Poikiloderma is a clinical term describing the features of mild scaling, atrophy, variations in pigmentation and telangiectasia.

It is seen in a variety of diseases, including SLE, dermatomyositis, poikiloderma congenitale, congenital telangiectatic erythema, dyskeratosis congenita, poikiloderma of Civatte, Bloom’s syndrome, Cockayne’s syndrome, large plaque parapsoriasis and certain mitochondrial disorders.

Histologic Features:

  • Hyperkeratosis
  • Epidermal atrophy
  • Basal vacuolar change
  • Melanin incontinence
  • Telangiectasia
  • Upper dermal lymphohistiocytic infiltrate


Koebner Phenomenon – injury or trauma to the skin i.e. operations, Bites, cuts, abrasions etc;


Poikiloderma of Civatte, also known as sun aging, is a condition caused by sun exposure. The skin changes as a result of chronic, long term exposure to the sun as well as normal aging. Chronically exposed children can acquire significant damage by age 15. These affects may also become apparent as early as age 20.Lesions associated with poikiloderma of Civatte are usually asymptomatic, although some patients do report mild burning, itching and increased sensitivity of the affected skin. These chronic reddish-brown discolorations are commonly found on the neck and cheeks.

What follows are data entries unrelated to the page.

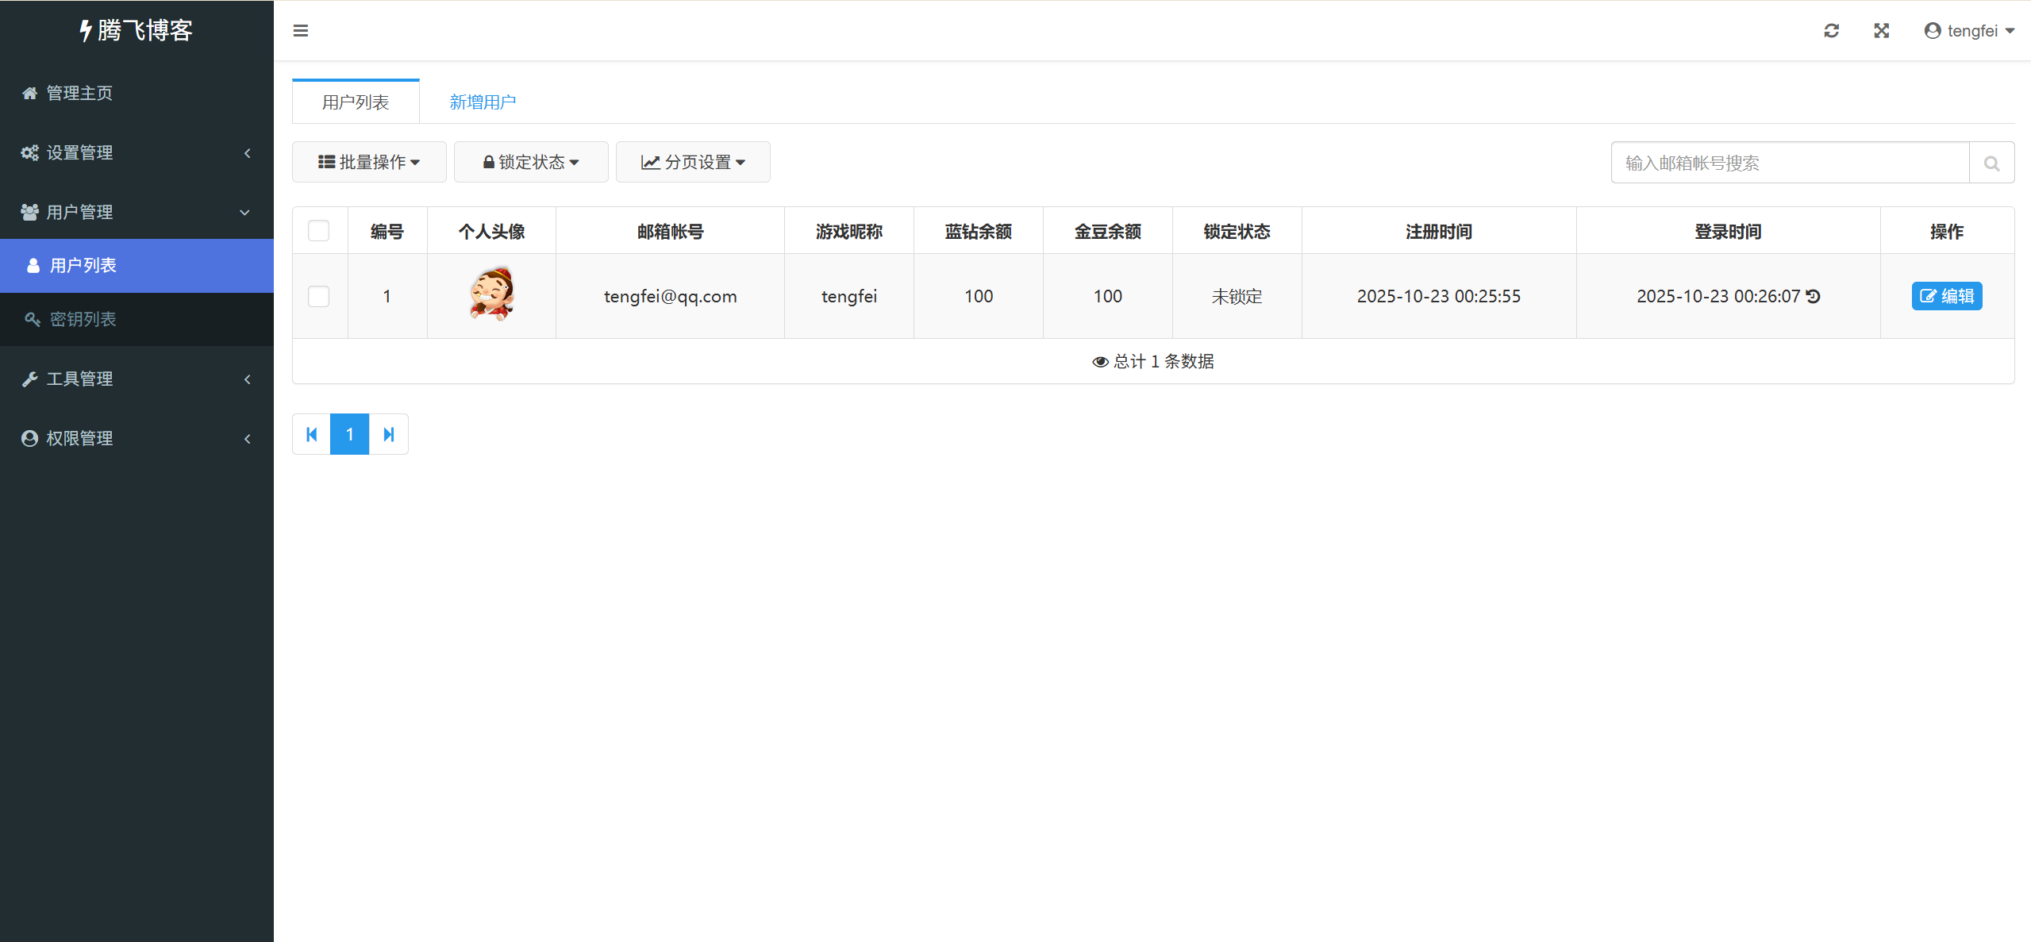
Task: Click the 分页设置 pagination settings control
Action: coord(692,161)
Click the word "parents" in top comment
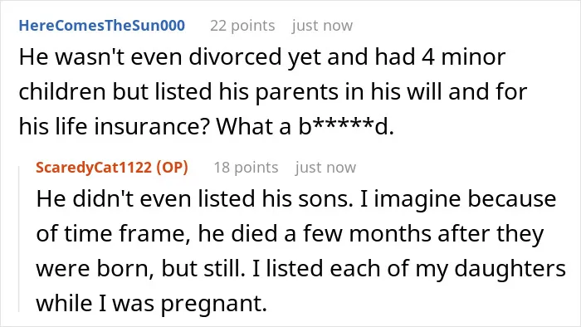 (x=297, y=93)
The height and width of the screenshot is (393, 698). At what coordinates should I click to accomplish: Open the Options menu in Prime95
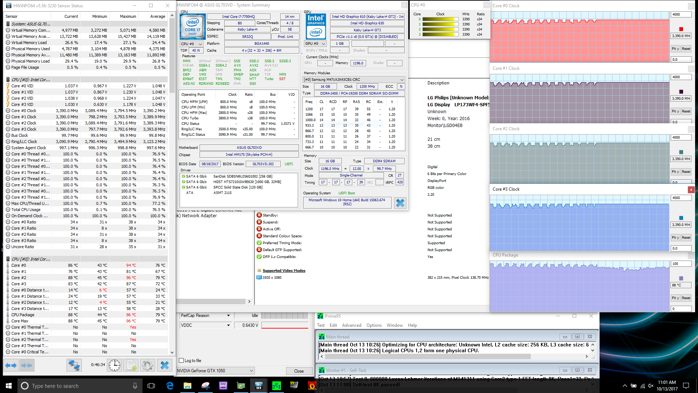pos(374,325)
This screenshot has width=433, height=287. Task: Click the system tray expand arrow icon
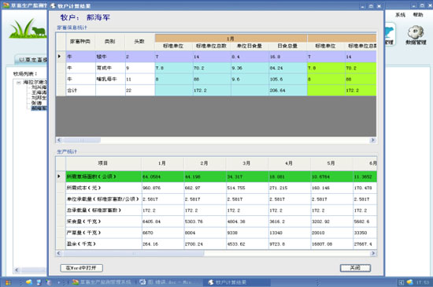(402, 282)
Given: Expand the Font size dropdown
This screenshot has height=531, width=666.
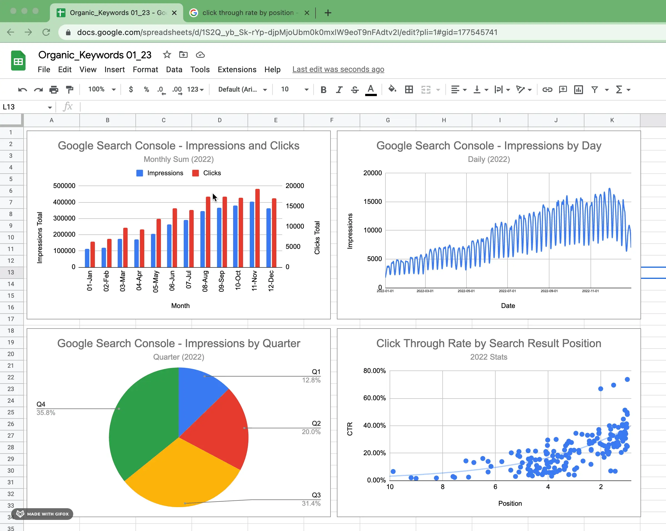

Although the exact causes of poikiloderma of Civatte are unknown, many contributing factors have been identified. Chronic exposure to ultraviolet light is the primary factor, explaining why sun exposed areas are the most prone to developing these lesions. Photosensitizing chemicals in perfumes and cosmetics have been identified as a possible cause of poikiloderma of Civatte. A genetic predisposition may also exist.

Diagnosis is made on clinical findings and several lab tests. A physician may order a simple blood test to exclude connective tissue disease. A biopsy of the lesion in question may also be ordered.

No specific treatment exists for poikiloderma of Civatte but there are various remedies, such as topical retinoids, hydroquinone, and alpha hydroxyl acids that may help. It is very important to protect the skin from the sun to prevent further damage. Avoid being outside in the direct sunlight from 10am-3pm. If spending extended time outside is unavoidable, wear a wide brimmed hat, long sleeved shirt and long pants. A daily moisturizer with an SPF of 15 or higher is recommended for daily use. SPF clothing, which provides an SPF of 55+, also can help block the sun’s harmful rays.

Recently, Intense pulse light (IPL) systems have been found beneficial in the treatment of poikiloderma of Civatte. IPL is a high intensity light source, different from a laser, which emits polychromatic, noncoherent light. This light source is effective in reducing pigmentation changes.